WASHINGTON — Arguing that millions of federal tax dollars and the futures of low-income students are at stake, Sen. Elizabeth Warren, D-Mass., on Wednesday called for accrediting agencies to play a more active role in fighting fraud, waste and abuse in higher education.
“Don’t sit on your hands as states and the federal government go after schools for fraud,” Warren told approximately 400 attendees at the annual conference of the Council for Higher Education Accreditation, or CHEA.
Rather, Warren said, accrediting agencies should be more aggressive and work with the federal government to share information and determine if schools are cheating students.
“You’re supposed to be the ones on the front lines here,” Warren said.
Warren also said she planned to reintroduce a revised version of her proposed Accreditation Reform and Enhanced Accountability Act — which she and Sens. Dick Durban, D-Ill., and Brian Schatz, D-Hawaii, originally introduced last year — in the current Congress as part of the reauthorization of the Higher Education Act.
Among other things, the proposed law would have accreditors focus on metrics such as graduation rates, loan repayment rates, loan default rates, and job placement rates as they evaluate schools.
“It would empower accreditors with the ability to evaluate college affordability and how well colleges are enrolling and serving their low-income students,” Warren said. “It would require accreditors to respond quickly when shady schools are under investigation for fraud.”
Warren’s remarks come at a critical juncture for American higher education as the U.S. Department of Education awaits new leadership under the administration of President Donald J. Trump.
It also comes as the nomination of Trump’s pick for that leadership — billionaire philanthropist and school choice and voucher proponent Betsy DeVos — was thrown into question Wednesday after two Republican lawmakers announced their opposition to DeVos’ nomination because of her inexperience with public schools, according to the Associated Press.
And it comes in the wake of back-to-back closures of two large for-profit college chains — Corinthian Colleges in 2015 and ITT Tech in 2016 — amid allegations of fraud. Both college chains were accredited by the Accrediting Council for Independent Colleges and Schools, or ACICS, which Warren accused of being a “rubber stamp” for shoddy schools.

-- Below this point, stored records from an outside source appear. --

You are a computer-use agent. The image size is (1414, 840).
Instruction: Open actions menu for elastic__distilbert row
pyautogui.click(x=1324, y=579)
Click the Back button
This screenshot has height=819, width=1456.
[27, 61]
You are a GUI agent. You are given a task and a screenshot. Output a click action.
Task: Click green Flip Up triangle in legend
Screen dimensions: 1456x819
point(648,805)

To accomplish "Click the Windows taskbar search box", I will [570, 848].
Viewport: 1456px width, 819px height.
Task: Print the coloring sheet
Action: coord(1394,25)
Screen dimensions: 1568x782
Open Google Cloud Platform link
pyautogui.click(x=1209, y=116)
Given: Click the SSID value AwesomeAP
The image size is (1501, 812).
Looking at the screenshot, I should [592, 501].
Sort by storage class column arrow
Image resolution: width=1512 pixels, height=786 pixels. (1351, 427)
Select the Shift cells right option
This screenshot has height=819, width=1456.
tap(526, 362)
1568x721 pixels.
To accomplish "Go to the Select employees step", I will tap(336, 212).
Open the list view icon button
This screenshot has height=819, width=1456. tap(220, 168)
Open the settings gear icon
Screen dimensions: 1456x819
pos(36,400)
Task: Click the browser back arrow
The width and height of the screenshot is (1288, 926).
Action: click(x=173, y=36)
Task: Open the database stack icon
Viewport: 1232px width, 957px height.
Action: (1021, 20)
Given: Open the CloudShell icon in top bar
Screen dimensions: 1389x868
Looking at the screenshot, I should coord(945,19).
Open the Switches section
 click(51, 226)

Warren said it was “good” that the Department of Education decided not to recognize ACICS; however, ACICS is still fighting the Education Department’s decision to terminate recognition of ACICS.
Warren said lax oversight transcends ACICS and permeates the accrediting field. To bolster her point, she cited a 2014 U.S. Government Accountability Office report that found that accreditors terminated the accreditation of less than 1 percent of their member schools. The report also noted how accreditors were “no more likely to issue terminations or probations to schools with weaker student outcomes compared to schools with stronger student outcomes.”
Warren’s remarks were generally well-received, but not without a fair share of criticism from accreditation leaders, who say their work is more nuanced and complex than how it is often portrayed in policy discussions and speeches.
Conference attendee Dr. Richard Winn, interim president of the Accrediting Commission for Community and Junior Colleges, said he would “challenge the assumption that accreditors do their best work only when they withdraw accreditation.”
Winn said the focus on terminations detracts from the many other instances in which accreditors step in and help pull an institution “back from the brink.”
“It is a tragedy when accreditation is pulled from an institution and it is done only with the greatest of anguish on the part of the accreditor,” Winn said. “So to begin with the assumption that accreditors are not doing their work if they haven’t pulled accreditation for a certain percentage of their members is a flawed assumption. It doesn’t characterize the work that we do.
“Bullet points and talking points are always a disservice to this complex conversation,” Winn said.